U.S. job market remains strong, economic activity rising, FOMC minutes say
The U.S. labor market remained strong and economic activity increased at a moderate rate, the Federal Open Market Committee determined at its Jan. 28-29 monetary policy meeting, according to minutes released on Wednesday.
“Job gains had been solid, on average, in recent months, and the unemployment rate had remained low. Although household spending had been rising at a moderate pace, business fixed investment and exports remained weak,” the FOMC minutes said. “On a 12-month basis, overall inflation and inflation for items other than food and energy were running below 2%. Market-based measures of inflation compensation remained low; survey-based measures of longer-term inflation expectations were little changed.”
At its meeting last month, the FOMC kept the fed fund target rate in a range of 1.50% to 1.75%. It raised the interest rate on excess reserves to 1.60% from 1.55%, a technical move to keep the funds rate in the specified range.
FOMC members felt the current stance of monetary policy was appropriate “to support sustained expansion of economic activity, strong labor market conditions, and inflation returning to the Committee’s symmetric 2% objective.”

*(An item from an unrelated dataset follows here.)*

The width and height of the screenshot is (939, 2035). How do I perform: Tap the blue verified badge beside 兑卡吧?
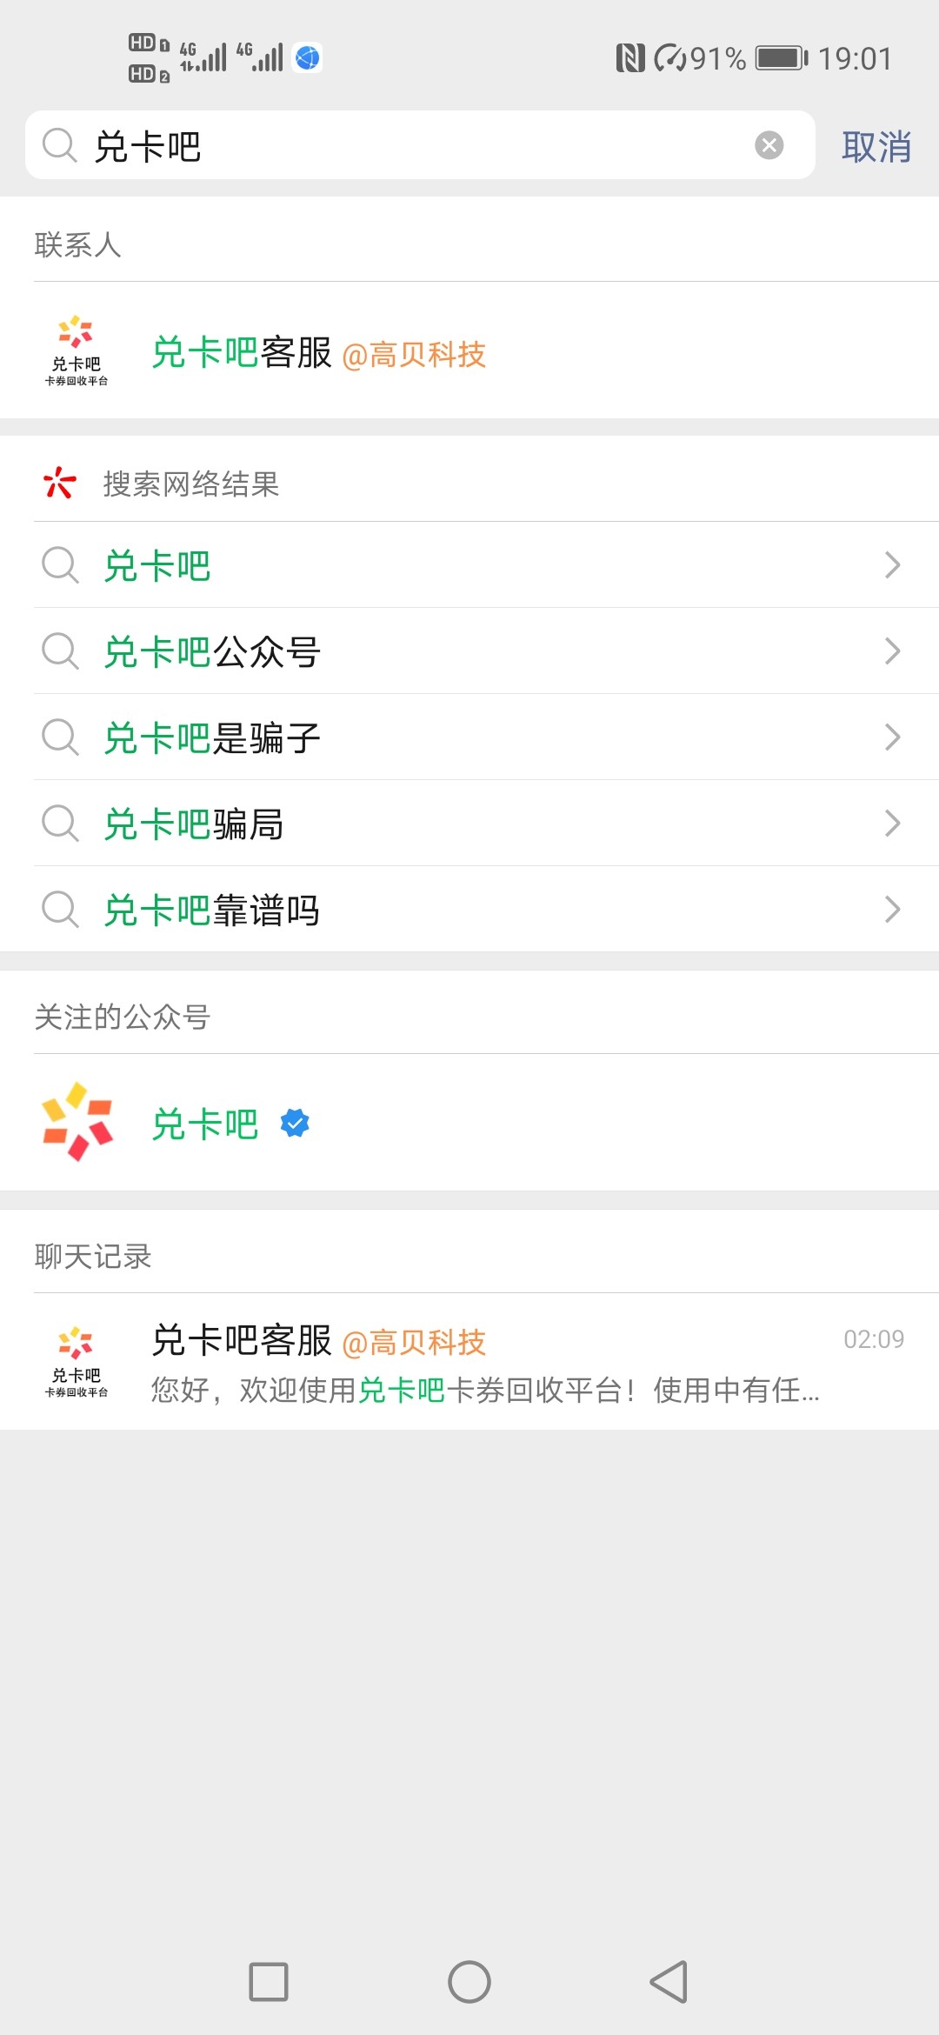(295, 1123)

Members also agreed, "in determining the timing and size of future adjustments to the target range for the federal funds rate, the Committee would assess realized and expected economic conditions relative to its maximum employment objective and its symmetric 2% inflation objective.”
The FOMC said data warranted a slight downgrade in the statement’s description of recent rises in household spending from “strong” to “moderate.” It also agreed to describe the current monetary policy stance as consistent with inflation “returning to,” rather than being “near,” its 2% longer-run objective.

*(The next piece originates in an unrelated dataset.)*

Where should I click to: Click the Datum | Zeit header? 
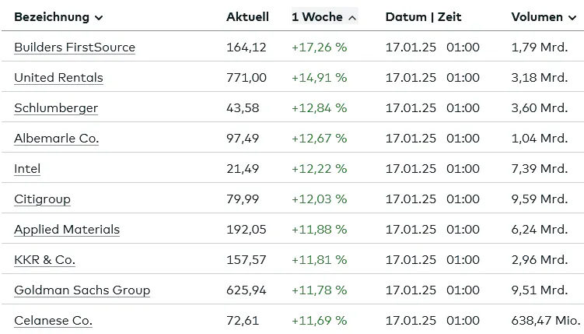(x=423, y=17)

“Currently, the Fed’s commentary suggests a policy bias that can be described as ‘neutral-to-dovish,’ but it is giving no indication that additional rate cuts are likely in 2020 after the 75 basis points of cuts last year,” said Robert Robis, chief global fixed income strategist at BCA Research.

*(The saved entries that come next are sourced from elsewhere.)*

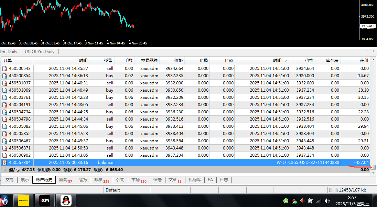Viewport: 377px width, 207px height.
Task: Click the connection status bars icon
Action: (333, 190)
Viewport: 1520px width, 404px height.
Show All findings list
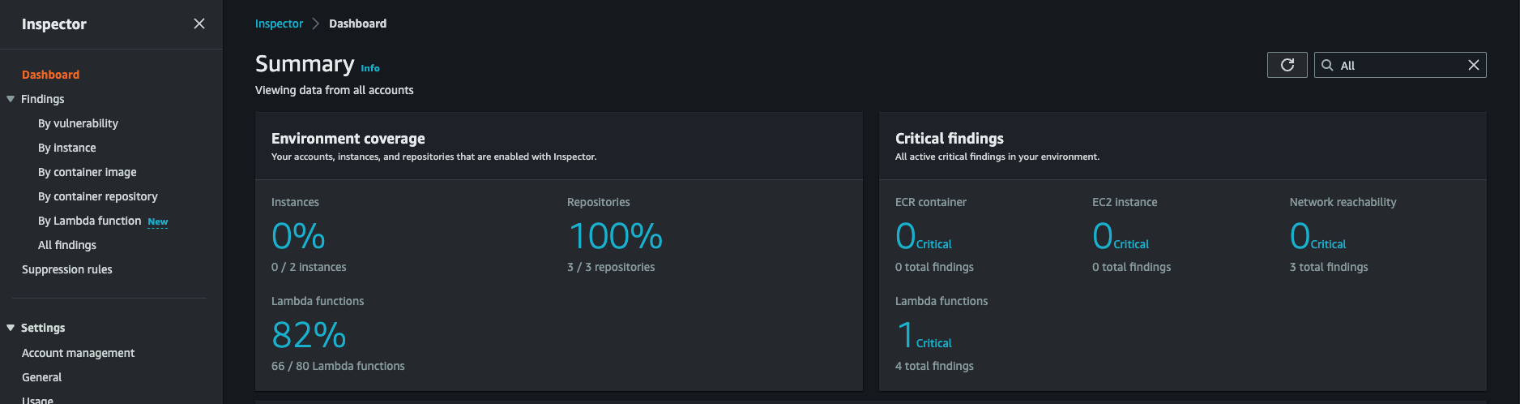[66, 245]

The FOMC won’t cut rates further without first seeing the U.S. Treasury curve becoming inverted for a prolonged period, he said.
“While FOMC members have expressed concern about TIPs breakevens being persistently below the 2% inflation target, they would not necessarily respond to a further decline in breakevens with more rate cuts without first seeing the U.S. Treasury curve becoming inverted for a prolonged period, just like in 2019,” he said.
N.Y. Fed business survey
Regionally, the Federal Reserve Bank of New York said activity in the district’s service sector grew at a faster pace than in recent months.
According to firms responding to the Federal Reserve Bank of New York’s Business Leaders Survey for February, the business activity index climbed six points to 9.8, its highest level in several months.
However, the business climate index fell to slightly below zero, indicating that, on balance, firms regarded the business climate as worse than normal, the New York Fed said.
Firms were optimistic about future conditions and said they expected significant increases in employment in the months ahead, the N.Y. Fed said.
Looking at real estate, the Commerce Department reported that privately owned housing starts fell 3.6% in January to a seasonally adjusted annual rate of 1.567 million from a revised level of 1.626 million in December, originally reported at 1.608 million.
Economists surveyed by IFR Markets had expected a rate of 1.415 million in January.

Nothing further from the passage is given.